PrincipalContext is not getting the latest user roles from active direcory

Question

I have a custom role provider for an ASP.NET MVC site which is retrieving the roles for a user using a PrincipalContext as below.

This works fine, except there is a long delay between changing groups in Active Directory and it appearing in the PrincipalContext.

The administrator can update groups through the site and would expect that to be visible immediately.

How can I avoid this delay? Is there a cache somewhere? A couple of hours of googling hasn't thrown up any solutions.

I do think this may be an environmental things, as my local machine does this immediately but the test server doesn't.

    context = new PrincipalContext(ContextType.Domain, name, container, userName, _password))

    var p = UserPrincipal.FindByIdentity(context, IdentityType.UserPrincipalName, username);
    var groups = p.GetAuthorizationGroups();

Answer 1

Define 'long'!

Active Directory forests can be divided into sites (nothing to do with web sites, think of them as locations). Replication between servers within a site is carried out every few seconds. By default, replication between sites is 3 hours, whereas replication withing sites is every 15 seconds. Like everything, it's actually more complicated than that but that'll do. So, if your server is in a different site and you're making changes on a local domain controller (DC), your changes could take a while to replicate to the DC being used by the server. (That 3 hours, btw, can be brought down to 15 minutes.) And if there's a site between your site and the server's site, and there are no direct links between them, which could be the case if your AD topology is large and complex, you could have to wait two replication intervals. Or more.

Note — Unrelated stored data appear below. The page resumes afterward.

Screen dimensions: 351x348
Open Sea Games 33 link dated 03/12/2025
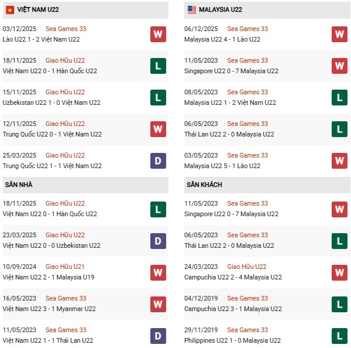tap(66, 29)
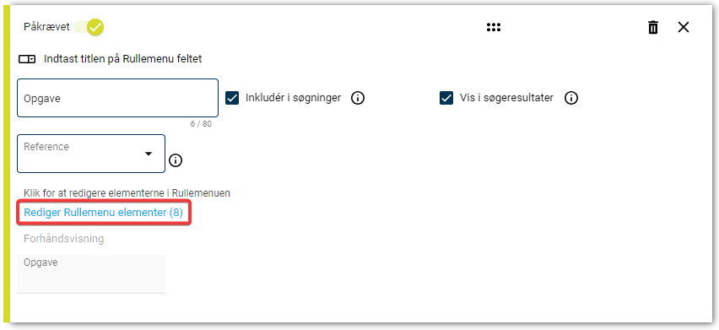Click the Reference dropdown arrow

click(x=149, y=154)
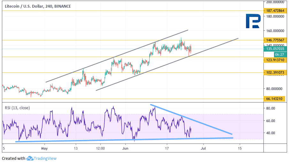Open the TradingView link text
This screenshot has width=289, height=164.
tap(45, 159)
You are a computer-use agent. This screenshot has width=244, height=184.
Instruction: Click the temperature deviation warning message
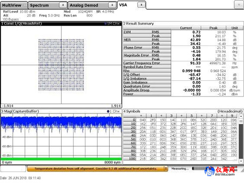pyautogui.click(x=96, y=169)
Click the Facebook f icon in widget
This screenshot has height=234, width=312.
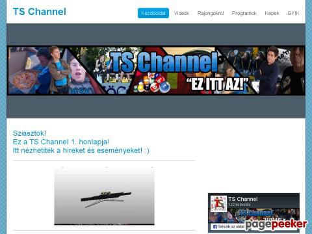215,227
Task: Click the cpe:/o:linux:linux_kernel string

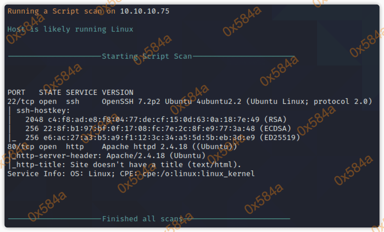Action: click(198, 174)
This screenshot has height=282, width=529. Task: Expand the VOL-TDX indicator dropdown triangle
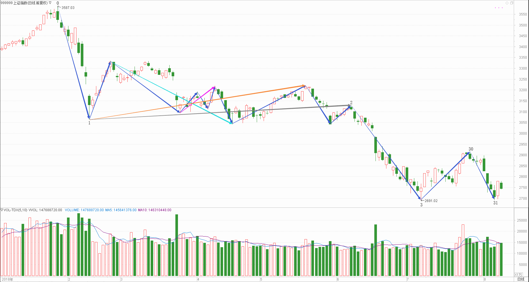2,210
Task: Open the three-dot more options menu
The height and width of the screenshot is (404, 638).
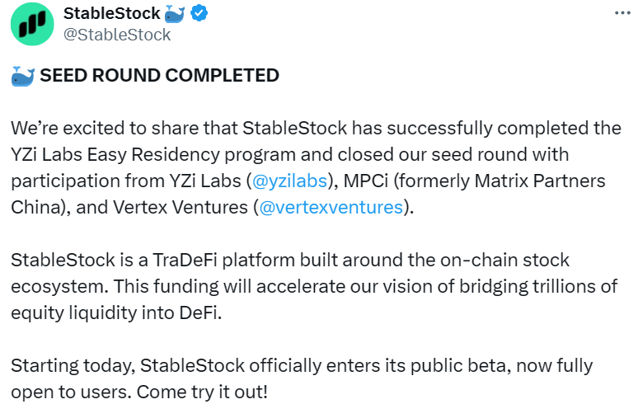Action: 623,13
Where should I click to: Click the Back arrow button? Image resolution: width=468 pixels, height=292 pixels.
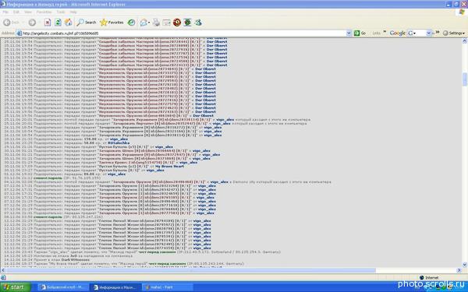coord(12,23)
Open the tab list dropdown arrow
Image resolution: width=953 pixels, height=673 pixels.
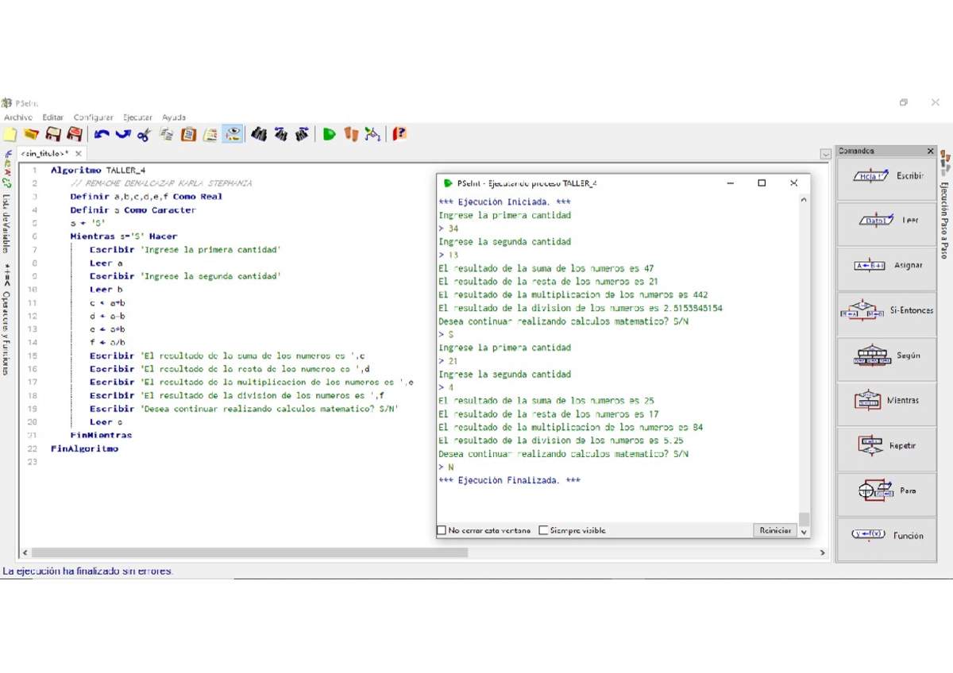825,154
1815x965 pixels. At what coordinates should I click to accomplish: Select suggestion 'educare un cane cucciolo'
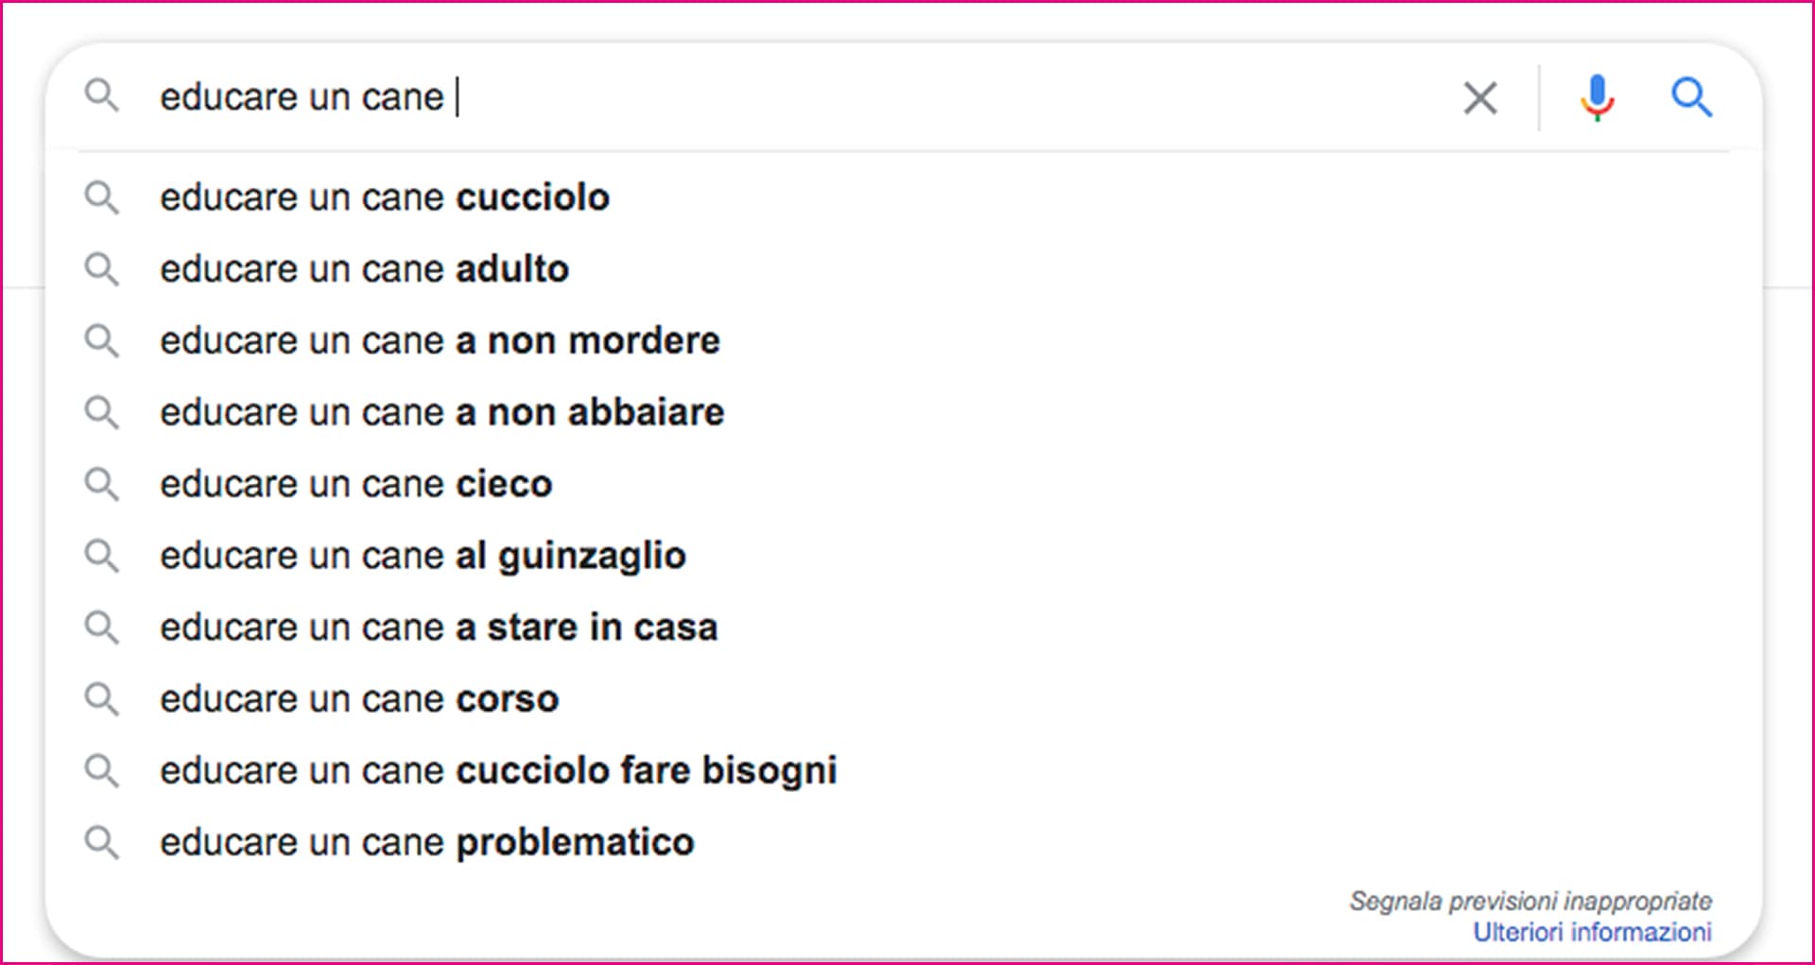point(385,198)
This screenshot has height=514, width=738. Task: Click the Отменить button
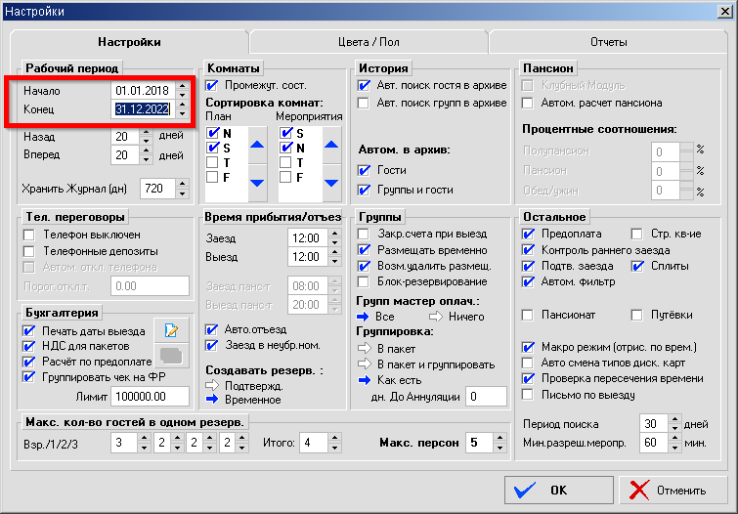669,490
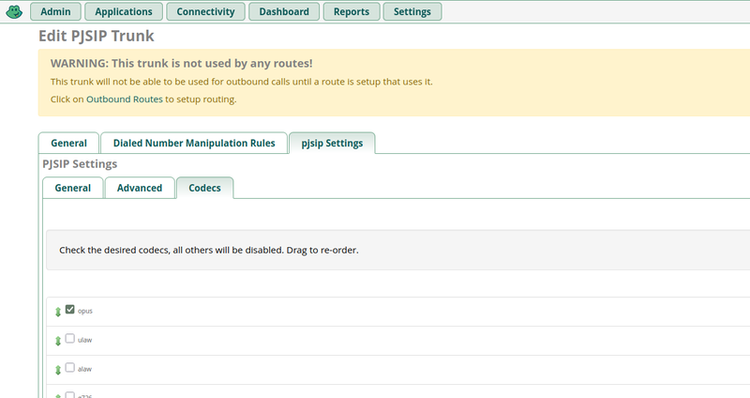The width and height of the screenshot is (750, 398).
Task: Click the reorder arrow beside ulaw
Action: click(58, 341)
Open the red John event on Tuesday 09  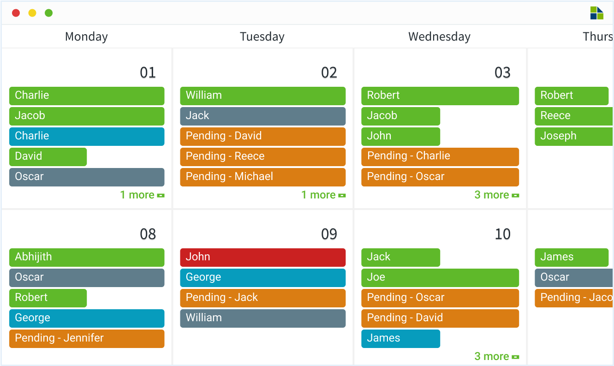coord(262,258)
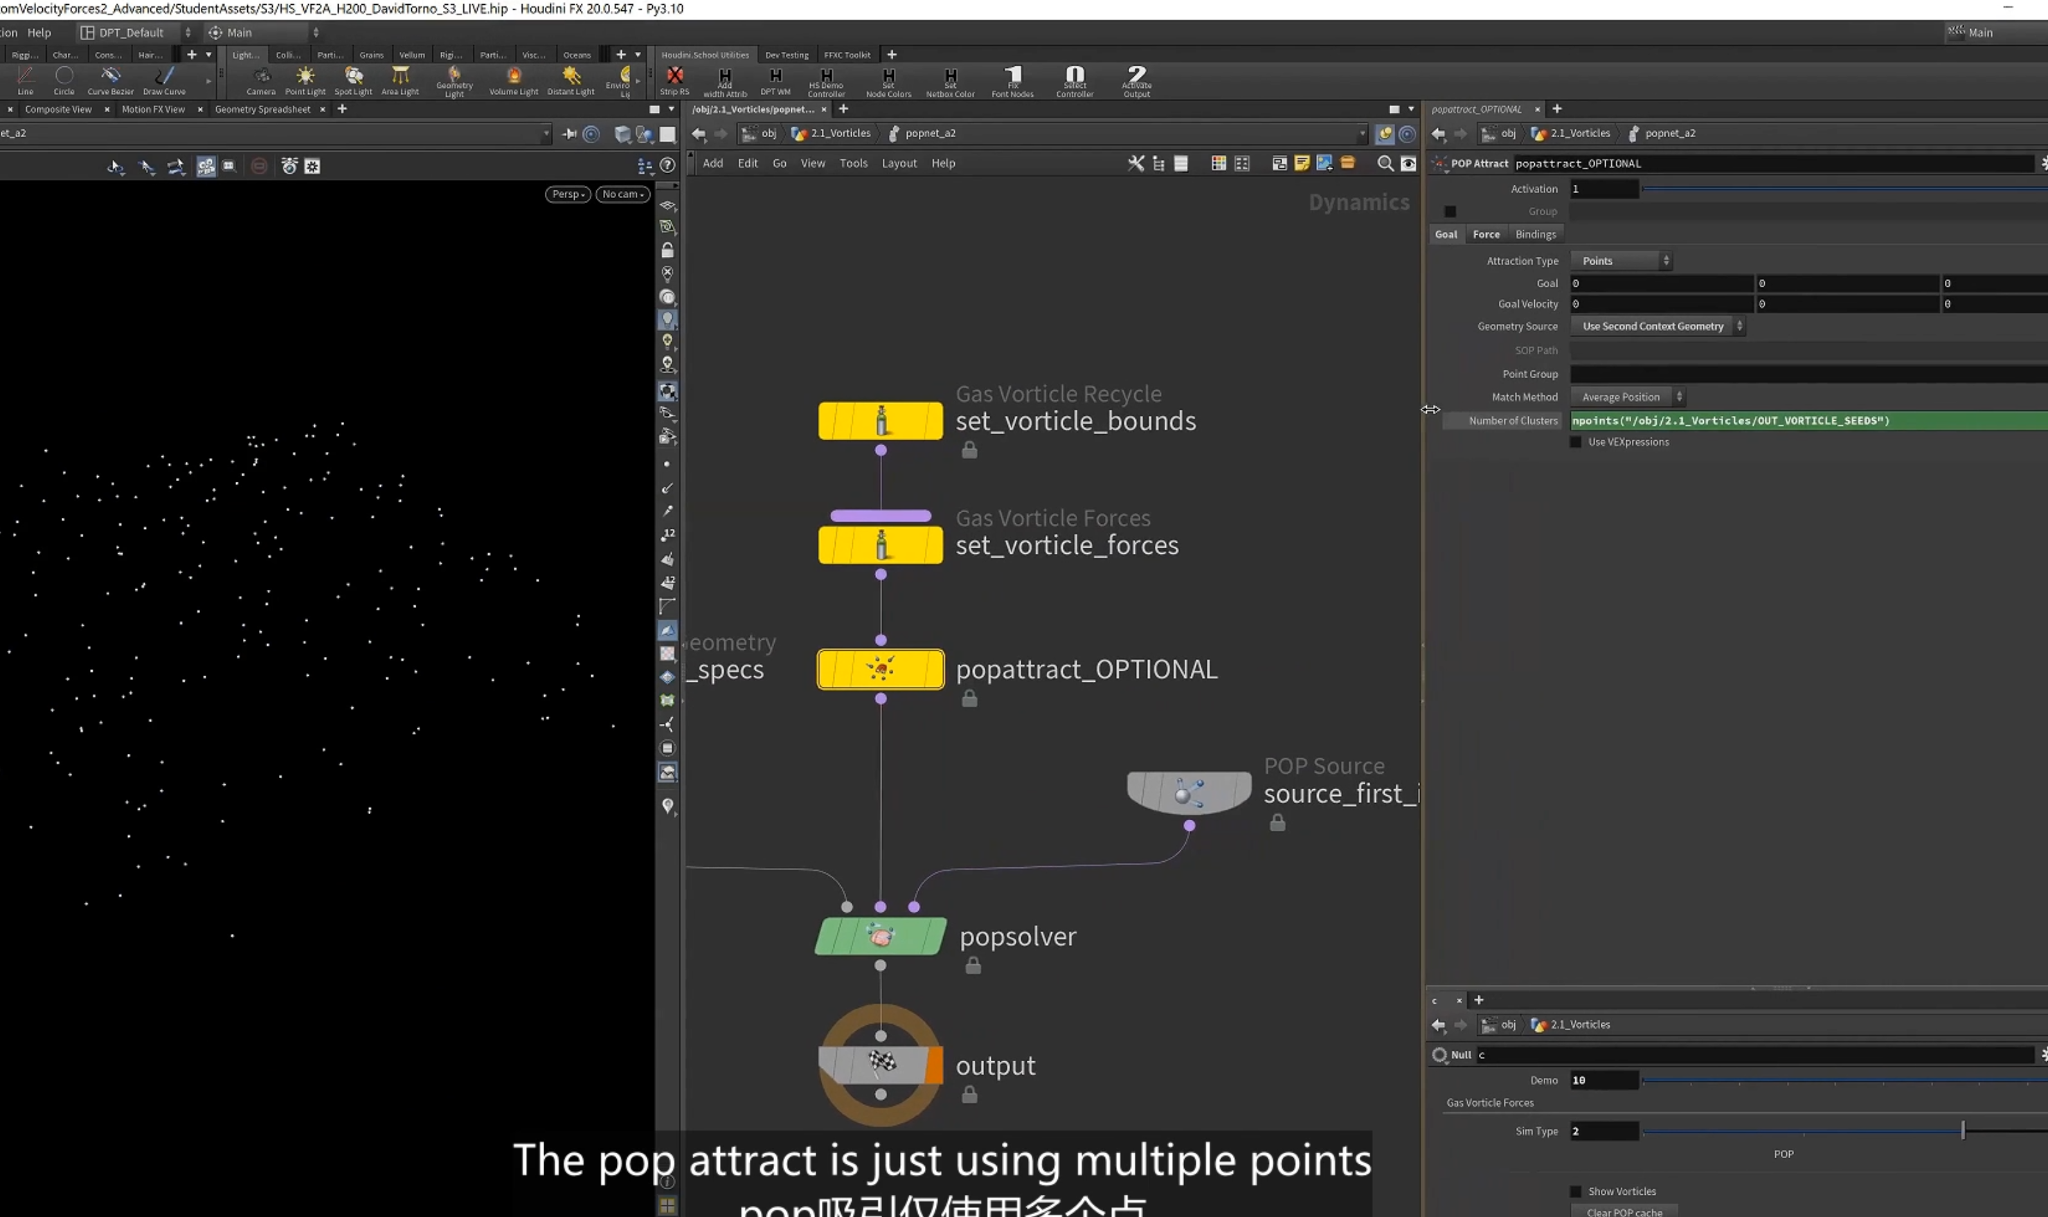Click the Clear POP cache button
Viewport: 2048px width, 1217px height.
1624,1211
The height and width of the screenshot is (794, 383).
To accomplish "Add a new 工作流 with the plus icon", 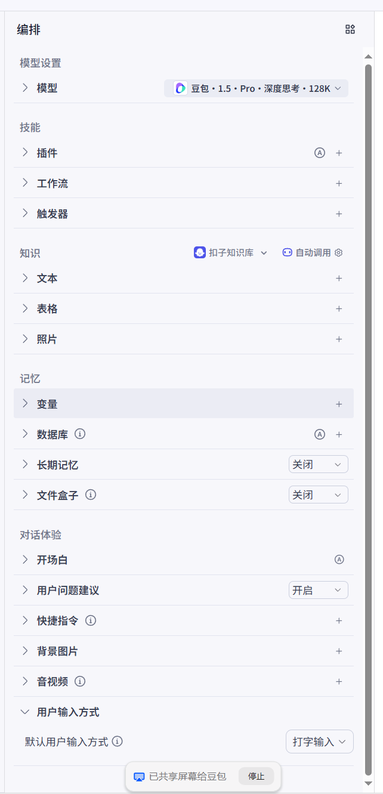I will (339, 183).
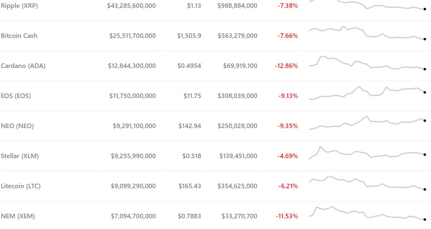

You need to talk to your AD admins to determine this.

You could connect to a DC on the server's site, to make the changes to group membership, and you'd see these more quickly. If you're using Active Directory Users & Computers, or some other UI, then this is quite reasonable. If you're writing an app to make the changes, be sure to use a robust method of picking the DC, so you don't lose the benefits of AD's multi-master topology.